Nigeria’s Nobel Prize-winning author, Wole Soyinka, said on Tuesday that the United States had revoked his non-immigrant visa issued last year, and that he had been informed he must reapply should he wish to visit the U.S. again.
The 91-year-old writer had torn up his U.S. green card and renounced his American residency in 2016 in protest of the election of President Donald Trump. The Nobel laureate has held regular teaching appointments at American Ivy League universities since the mid-1990s, following his Nobel Prize for Literature in 1986.
“The moment they announce his victory, I will cut my green card myself and start packing up,” Soyinka had said.
On Tuesday, Soyinka presented reporters with a letter from the U.S. Consulate General in Lagos requesting that he bring in his passport for the physical cancellation of his visa.
The letter, dated 23 October, stated that “additional information became available” after the visa had been issued. The U.S. Embassy in Nigeria did not immediately respond to a request for comment.

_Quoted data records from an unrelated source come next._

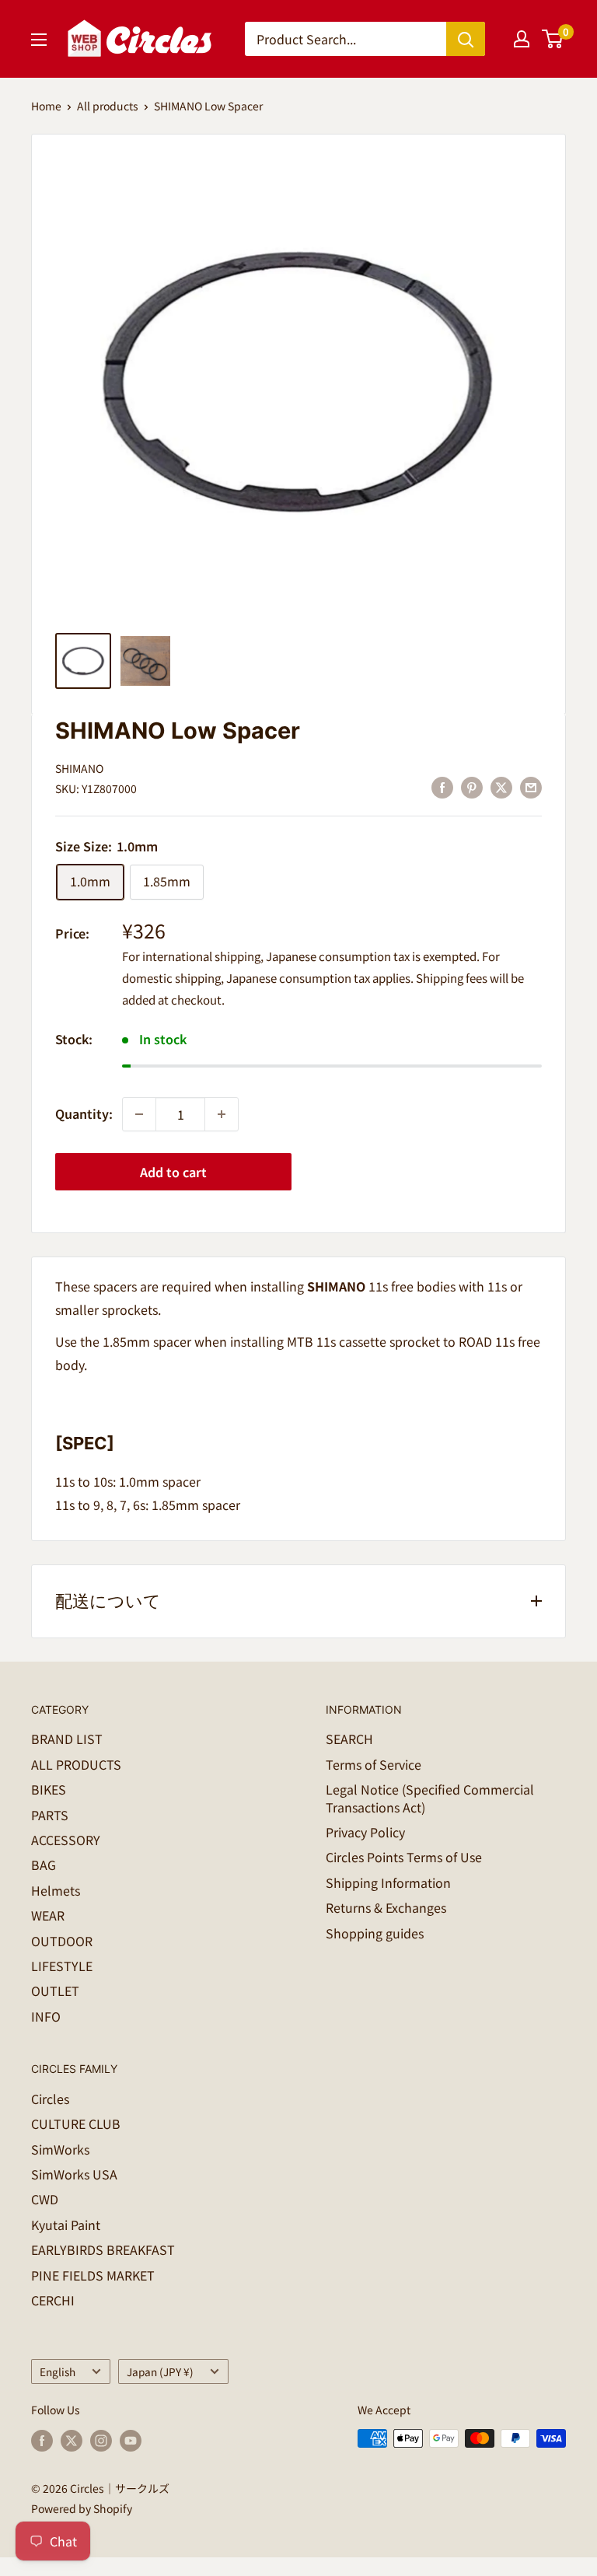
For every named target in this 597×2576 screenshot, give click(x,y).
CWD (44, 2199)
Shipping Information (388, 1882)
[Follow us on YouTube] (130, 2440)
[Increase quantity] (221, 1114)
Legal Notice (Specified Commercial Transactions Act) (430, 1798)
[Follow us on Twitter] (71, 2440)
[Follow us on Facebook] (42, 2440)
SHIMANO (79, 768)
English (57, 2371)
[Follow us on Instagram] (101, 2440)
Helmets (55, 1890)
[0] (553, 39)
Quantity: (84, 1113)
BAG (43, 1864)
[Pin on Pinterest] (472, 786)
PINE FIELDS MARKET (93, 2275)
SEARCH (349, 1738)
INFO (46, 2016)
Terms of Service (373, 1764)
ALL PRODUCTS (76, 1764)
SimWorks (60, 2149)
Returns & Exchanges (386, 1907)
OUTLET (55, 1990)
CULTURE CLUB (75, 2123)
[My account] (521, 38)
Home (46, 106)
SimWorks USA (74, 2174)
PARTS (49, 1814)
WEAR (48, 1915)
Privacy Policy (365, 1832)
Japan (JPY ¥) (160, 2371)
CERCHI (53, 2300)
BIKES (48, 1789)
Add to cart (173, 1171)
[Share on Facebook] (442, 786)
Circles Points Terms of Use (404, 1856)
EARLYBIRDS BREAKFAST (103, 2249)
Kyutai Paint (65, 2224)
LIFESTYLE (62, 1965)
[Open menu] (39, 39)
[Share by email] (531, 786)
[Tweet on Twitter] (501, 786)
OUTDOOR (62, 1940)
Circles (50, 2098)
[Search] (465, 39)
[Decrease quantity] (139, 1114)
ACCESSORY (65, 1839)
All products (107, 106)
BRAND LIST (67, 1738)
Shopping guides (375, 1933)
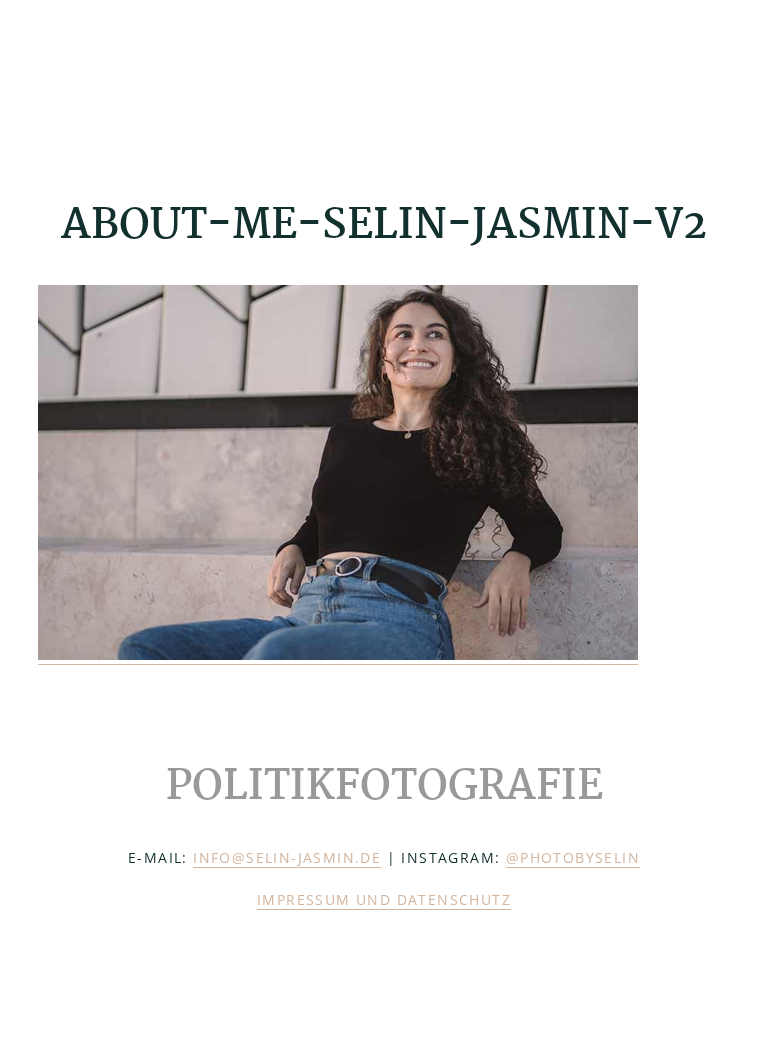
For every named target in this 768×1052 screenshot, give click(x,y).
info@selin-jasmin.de (287, 857)
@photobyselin (573, 857)
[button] (717, 77)
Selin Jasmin (138, 77)
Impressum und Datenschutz (384, 899)
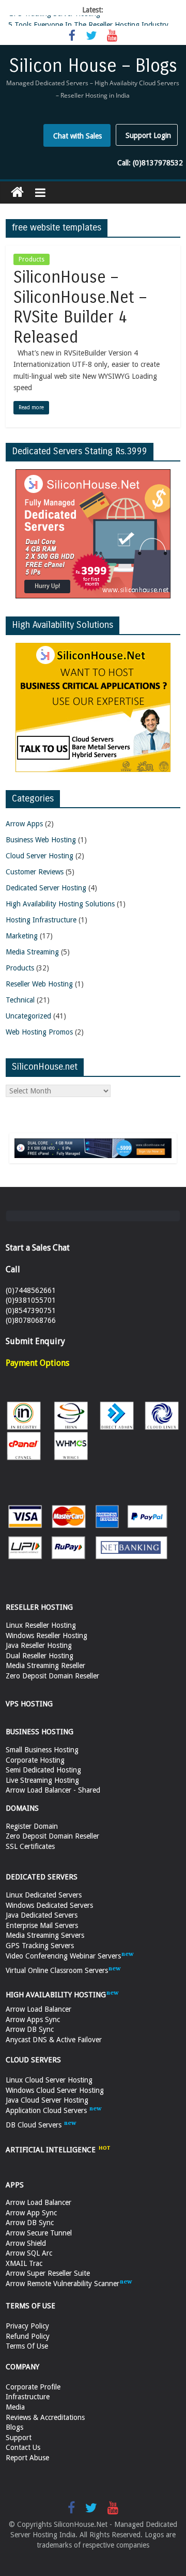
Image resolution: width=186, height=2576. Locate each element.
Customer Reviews (35, 872)
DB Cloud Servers (35, 2125)
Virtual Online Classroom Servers (57, 1970)
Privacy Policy (27, 2326)
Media (15, 2407)
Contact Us (23, 2447)
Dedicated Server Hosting (46, 888)
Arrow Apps (24, 824)
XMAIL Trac (24, 2263)
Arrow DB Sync (30, 2029)
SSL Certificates (30, 1846)
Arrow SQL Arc (29, 2253)
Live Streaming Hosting (42, 1780)
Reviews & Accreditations (45, 2417)
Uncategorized (28, 1016)
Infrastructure (28, 2397)
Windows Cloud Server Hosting (55, 2090)
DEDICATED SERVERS (42, 1877)
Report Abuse (27, 2458)
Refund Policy (28, 2336)
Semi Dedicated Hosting (43, 1770)
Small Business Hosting (42, 1750)
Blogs (14, 2427)
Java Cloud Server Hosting (47, 2100)
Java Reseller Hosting (39, 1645)
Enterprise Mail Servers (42, 1925)
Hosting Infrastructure (41, 920)
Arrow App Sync (31, 2213)
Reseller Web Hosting (39, 984)
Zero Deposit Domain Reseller (52, 1676)
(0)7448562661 (31, 1290)
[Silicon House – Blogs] (17, 192)
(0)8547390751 (31, 1310)
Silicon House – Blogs (93, 65)
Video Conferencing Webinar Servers (63, 1956)
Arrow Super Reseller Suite (48, 2273)
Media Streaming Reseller (45, 1665)
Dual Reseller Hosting (39, 1656)
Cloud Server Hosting (39, 856)
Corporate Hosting (35, 1760)
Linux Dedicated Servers (44, 1895)
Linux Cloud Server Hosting (49, 2080)
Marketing (22, 936)
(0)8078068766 (31, 1320)
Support (19, 2437)
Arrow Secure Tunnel (39, 2233)
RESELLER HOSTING (39, 1607)
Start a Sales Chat (38, 1248)
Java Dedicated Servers (42, 1915)
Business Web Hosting (41, 840)
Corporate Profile (33, 2387)
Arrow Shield (26, 2243)
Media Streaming (32, 952)
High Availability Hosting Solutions (60, 904)
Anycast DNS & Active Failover (54, 2039)
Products (31, 259)
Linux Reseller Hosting (41, 1625)
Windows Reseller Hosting (46, 1635)
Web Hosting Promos (39, 1032)
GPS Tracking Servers (40, 1945)
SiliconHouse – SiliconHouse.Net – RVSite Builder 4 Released (79, 307)
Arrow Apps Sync (33, 2019)
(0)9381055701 (31, 1300)
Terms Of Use (27, 2346)
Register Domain (32, 1826)
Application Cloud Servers (47, 2110)
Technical (20, 1000)
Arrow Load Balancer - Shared (53, 1790)
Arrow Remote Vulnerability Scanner (62, 2283)
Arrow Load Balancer (38, 2009)
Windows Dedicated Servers (49, 1905)
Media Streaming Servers (45, 1935)
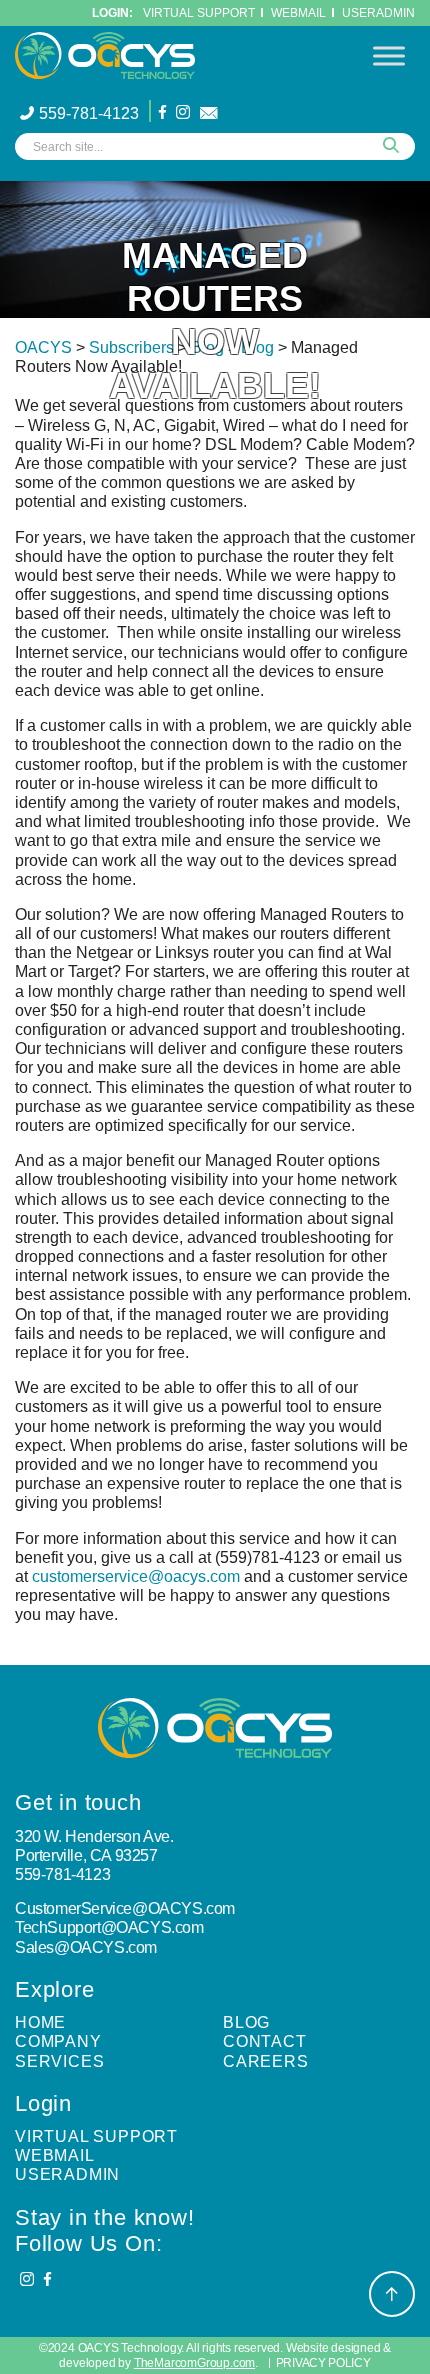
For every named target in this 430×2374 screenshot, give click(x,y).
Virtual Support (199, 13)
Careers (266, 2061)
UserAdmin (378, 13)
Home (40, 2022)
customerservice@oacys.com (136, 1576)
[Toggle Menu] (389, 55)
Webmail (55, 2155)
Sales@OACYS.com (86, 1947)
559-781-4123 (89, 113)
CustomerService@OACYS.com (125, 1908)
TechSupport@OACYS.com (109, 1927)
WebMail (298, 13)
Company (58, 2041)
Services (59, 2061)
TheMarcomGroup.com (194, 2363)
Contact (265, 2041)
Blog (246, 2022)
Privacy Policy (323, 2363)
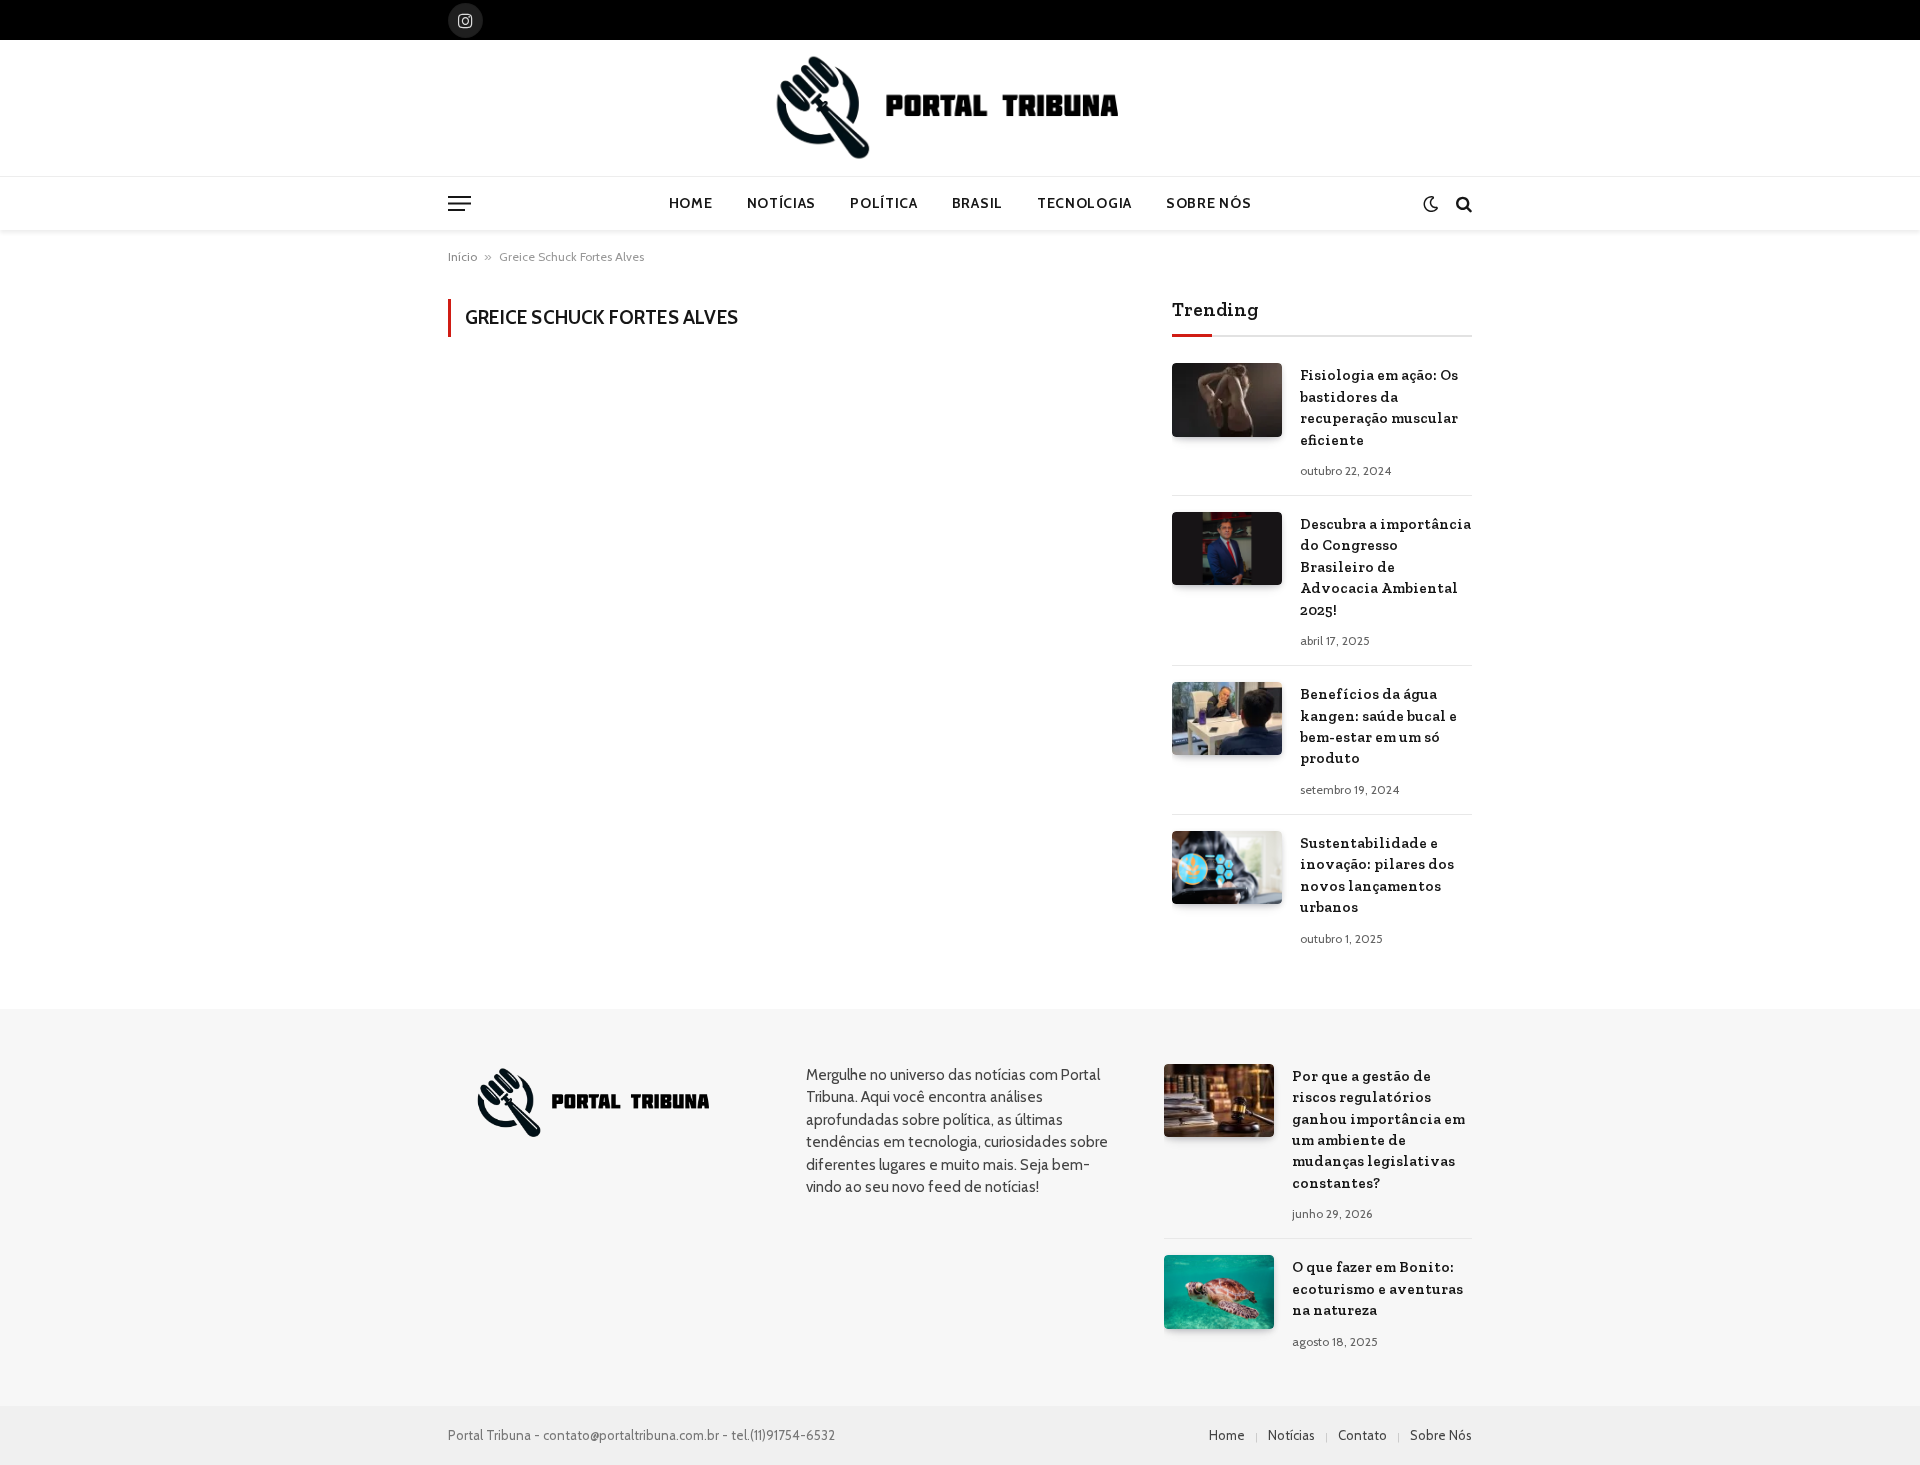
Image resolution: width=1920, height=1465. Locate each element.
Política (884, 203)
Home (691, 203)
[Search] (1462, 203)
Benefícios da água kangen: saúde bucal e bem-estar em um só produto (1378, 726)
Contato (1362, 1435)
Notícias (782, 203)
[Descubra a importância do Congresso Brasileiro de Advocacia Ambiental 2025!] (1227, 548)
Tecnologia (1084, 203)
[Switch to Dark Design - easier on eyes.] (1430, 203)
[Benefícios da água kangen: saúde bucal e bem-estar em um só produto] (1227, 718)
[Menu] (459, 203)
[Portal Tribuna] (960, 108)
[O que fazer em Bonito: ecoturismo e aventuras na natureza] (1219, 1291)
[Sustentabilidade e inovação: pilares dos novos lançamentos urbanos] (1227, 867)
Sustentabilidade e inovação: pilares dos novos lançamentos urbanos (1377, 875)
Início (462, 256)
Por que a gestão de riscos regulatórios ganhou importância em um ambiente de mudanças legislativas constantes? (1378, 1129)
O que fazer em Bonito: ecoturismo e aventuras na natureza (1377, 1288)
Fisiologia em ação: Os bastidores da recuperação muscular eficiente (1379, 407)
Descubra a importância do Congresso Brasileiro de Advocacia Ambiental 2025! (1385, 567)
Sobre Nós (1208, 203)
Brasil (977, 203)
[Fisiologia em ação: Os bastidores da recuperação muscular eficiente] (1227, 399)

“I have no visa; I am obviously banned from the United States, and if you want to see me, you know where to find me,” Soyinka said, addressing those who might have planned to invite him to events in the U.S.
The U.S. Department of State updated its reciprocal nonimmigrant visa policy. Effective today, most nonimmigrant & non-official visas for Nigerian citizens will be single-entry with 3-month validity. Visas issued before July 8, 2025 remain unchanged.
Read more here:… pic.twitter.com/bpds5XEQBT— U.S. Mission Nigeria (@USinNigeria) July 8, 2025
In July, the U.S. Embassy in Nigeria announced that Nigerians applying for non-immigrant visas would now receive single-entry, three-month permits, rolling back the previous policy that had allowed multiple-entry, up to 5-year visas.